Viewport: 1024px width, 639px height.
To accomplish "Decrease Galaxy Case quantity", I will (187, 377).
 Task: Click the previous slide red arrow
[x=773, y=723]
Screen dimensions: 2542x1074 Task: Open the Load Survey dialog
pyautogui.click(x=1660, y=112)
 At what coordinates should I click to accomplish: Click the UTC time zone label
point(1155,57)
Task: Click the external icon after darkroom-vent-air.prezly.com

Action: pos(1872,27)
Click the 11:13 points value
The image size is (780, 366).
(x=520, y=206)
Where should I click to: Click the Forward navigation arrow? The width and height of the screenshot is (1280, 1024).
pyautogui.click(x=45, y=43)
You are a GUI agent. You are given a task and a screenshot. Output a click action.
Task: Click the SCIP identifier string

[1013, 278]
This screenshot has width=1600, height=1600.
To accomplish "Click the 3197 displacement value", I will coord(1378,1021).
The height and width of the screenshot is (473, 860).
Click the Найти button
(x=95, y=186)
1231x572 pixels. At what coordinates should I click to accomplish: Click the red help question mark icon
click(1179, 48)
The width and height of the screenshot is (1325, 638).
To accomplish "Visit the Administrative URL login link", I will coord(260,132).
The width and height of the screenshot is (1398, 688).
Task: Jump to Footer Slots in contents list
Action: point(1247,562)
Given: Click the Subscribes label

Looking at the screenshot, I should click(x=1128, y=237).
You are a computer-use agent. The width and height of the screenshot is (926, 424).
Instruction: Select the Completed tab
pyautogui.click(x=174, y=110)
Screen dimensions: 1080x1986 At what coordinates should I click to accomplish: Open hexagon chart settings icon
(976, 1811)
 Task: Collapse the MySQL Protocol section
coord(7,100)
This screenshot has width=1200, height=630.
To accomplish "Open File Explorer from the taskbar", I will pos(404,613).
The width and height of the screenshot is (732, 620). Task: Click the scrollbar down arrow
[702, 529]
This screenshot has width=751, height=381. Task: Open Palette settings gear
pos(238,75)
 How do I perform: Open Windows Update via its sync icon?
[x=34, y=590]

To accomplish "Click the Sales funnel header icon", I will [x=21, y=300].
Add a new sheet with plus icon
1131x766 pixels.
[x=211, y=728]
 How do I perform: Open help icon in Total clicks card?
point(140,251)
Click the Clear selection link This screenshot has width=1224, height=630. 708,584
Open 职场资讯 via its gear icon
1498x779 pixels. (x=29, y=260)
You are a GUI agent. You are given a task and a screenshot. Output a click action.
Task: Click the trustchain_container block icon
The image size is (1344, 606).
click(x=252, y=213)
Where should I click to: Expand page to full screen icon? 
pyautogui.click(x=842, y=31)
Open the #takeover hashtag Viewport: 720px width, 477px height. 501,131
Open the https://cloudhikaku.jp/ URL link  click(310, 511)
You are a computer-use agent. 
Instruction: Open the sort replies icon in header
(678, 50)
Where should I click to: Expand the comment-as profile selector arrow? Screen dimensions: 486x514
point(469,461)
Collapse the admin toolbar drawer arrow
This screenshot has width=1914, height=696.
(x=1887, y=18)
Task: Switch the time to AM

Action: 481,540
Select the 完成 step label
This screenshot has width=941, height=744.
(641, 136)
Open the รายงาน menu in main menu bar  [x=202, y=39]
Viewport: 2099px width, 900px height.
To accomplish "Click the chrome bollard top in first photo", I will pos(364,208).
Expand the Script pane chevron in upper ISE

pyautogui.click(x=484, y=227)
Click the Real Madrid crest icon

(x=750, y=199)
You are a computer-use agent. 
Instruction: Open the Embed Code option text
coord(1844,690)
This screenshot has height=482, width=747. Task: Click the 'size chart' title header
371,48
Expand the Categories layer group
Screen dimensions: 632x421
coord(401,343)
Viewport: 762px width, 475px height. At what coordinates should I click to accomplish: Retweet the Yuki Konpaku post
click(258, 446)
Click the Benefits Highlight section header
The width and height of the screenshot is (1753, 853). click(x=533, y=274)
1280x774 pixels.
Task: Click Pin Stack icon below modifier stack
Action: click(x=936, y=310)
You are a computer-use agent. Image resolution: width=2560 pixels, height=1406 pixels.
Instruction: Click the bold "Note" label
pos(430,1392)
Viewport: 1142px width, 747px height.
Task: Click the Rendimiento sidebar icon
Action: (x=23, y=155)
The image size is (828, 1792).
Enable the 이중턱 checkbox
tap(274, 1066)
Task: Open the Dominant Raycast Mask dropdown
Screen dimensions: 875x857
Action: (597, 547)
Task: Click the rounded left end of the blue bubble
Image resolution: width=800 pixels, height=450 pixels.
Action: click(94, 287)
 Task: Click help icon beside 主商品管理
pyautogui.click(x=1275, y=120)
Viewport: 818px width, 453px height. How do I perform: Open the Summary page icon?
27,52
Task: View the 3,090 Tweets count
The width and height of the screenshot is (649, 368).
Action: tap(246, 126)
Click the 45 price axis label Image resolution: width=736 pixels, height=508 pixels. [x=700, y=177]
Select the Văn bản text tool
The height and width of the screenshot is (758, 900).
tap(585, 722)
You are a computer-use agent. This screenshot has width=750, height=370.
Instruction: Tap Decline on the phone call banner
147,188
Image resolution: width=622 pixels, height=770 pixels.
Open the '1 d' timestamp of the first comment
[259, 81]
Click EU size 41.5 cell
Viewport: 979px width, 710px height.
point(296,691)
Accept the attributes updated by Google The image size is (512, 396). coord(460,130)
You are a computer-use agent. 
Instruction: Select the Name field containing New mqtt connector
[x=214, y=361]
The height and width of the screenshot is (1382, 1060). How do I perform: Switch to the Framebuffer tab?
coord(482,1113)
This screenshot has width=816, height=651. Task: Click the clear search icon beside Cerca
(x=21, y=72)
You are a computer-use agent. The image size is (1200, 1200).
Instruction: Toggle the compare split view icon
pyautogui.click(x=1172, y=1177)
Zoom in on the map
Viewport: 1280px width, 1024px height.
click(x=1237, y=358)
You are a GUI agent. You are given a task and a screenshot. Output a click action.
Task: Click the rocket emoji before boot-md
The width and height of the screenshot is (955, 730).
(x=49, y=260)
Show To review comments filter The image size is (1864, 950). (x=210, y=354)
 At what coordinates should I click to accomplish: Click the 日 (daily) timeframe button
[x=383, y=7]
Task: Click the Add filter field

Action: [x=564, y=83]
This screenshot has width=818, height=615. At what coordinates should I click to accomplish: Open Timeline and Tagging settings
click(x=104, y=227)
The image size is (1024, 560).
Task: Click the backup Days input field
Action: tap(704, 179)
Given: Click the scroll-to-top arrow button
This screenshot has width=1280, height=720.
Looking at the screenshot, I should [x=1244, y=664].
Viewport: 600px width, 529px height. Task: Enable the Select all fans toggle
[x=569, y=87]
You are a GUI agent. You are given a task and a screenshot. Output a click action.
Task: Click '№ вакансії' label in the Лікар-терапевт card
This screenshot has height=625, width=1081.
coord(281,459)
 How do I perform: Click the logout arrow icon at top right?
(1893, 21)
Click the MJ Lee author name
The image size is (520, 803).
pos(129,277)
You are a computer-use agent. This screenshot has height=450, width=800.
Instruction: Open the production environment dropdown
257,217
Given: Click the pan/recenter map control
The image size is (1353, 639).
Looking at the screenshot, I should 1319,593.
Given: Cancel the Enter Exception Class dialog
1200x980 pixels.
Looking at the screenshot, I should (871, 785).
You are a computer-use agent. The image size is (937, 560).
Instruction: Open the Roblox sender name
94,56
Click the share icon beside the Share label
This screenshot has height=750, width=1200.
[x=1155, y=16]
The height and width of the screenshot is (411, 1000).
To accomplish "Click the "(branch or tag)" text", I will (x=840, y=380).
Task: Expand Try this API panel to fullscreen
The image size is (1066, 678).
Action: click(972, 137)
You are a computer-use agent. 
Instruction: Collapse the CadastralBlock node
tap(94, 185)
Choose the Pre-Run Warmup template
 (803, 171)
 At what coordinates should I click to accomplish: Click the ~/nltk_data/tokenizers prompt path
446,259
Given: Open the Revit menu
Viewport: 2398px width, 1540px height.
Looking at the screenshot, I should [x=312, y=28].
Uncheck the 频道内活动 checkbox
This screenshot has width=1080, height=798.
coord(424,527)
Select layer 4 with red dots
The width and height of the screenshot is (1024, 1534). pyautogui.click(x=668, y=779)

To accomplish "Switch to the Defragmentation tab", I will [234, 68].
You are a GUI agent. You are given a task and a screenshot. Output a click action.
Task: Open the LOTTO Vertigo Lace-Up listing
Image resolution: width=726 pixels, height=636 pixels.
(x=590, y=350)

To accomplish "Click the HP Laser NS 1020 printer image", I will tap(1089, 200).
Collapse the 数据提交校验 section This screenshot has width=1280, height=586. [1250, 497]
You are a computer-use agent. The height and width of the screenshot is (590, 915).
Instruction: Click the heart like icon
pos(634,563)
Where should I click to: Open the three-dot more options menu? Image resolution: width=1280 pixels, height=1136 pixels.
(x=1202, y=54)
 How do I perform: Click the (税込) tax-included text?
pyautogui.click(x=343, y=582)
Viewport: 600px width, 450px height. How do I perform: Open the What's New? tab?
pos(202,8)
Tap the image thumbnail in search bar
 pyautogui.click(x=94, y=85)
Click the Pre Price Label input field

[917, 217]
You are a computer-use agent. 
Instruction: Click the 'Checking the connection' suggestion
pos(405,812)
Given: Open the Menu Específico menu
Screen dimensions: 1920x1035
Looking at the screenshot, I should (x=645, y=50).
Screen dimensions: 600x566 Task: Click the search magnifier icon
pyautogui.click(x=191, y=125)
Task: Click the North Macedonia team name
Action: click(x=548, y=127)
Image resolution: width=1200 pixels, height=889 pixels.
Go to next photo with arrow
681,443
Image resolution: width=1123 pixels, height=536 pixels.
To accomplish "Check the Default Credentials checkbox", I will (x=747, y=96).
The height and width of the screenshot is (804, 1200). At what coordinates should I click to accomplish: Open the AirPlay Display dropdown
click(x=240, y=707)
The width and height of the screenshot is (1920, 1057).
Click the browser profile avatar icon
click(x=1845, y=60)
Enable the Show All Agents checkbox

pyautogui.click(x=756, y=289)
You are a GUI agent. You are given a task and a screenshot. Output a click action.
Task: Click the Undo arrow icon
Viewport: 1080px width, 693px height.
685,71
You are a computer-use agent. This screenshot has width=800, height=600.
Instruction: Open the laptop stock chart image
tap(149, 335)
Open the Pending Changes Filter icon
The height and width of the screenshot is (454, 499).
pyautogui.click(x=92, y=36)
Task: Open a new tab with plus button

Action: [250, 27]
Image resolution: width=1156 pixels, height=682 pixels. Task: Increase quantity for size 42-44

PROBLEM TO WORK ON:
From the line containing "Open the Pending Changes Filter icon" down to the last line of the listing above, give every line again exactly, and add nothing.

SOLUTION TO THE PROBLEM:
Open the Pending Changes Filter icon
The height and width of the screenshot is (454, 499).
pyautogui.click(x=92, y=36)
Task: Open a new tab with plus button

Action: [250, 27]
Image resolution: width=1156 pixels, height=682 pixels. Task: Increase quantity for size 42-44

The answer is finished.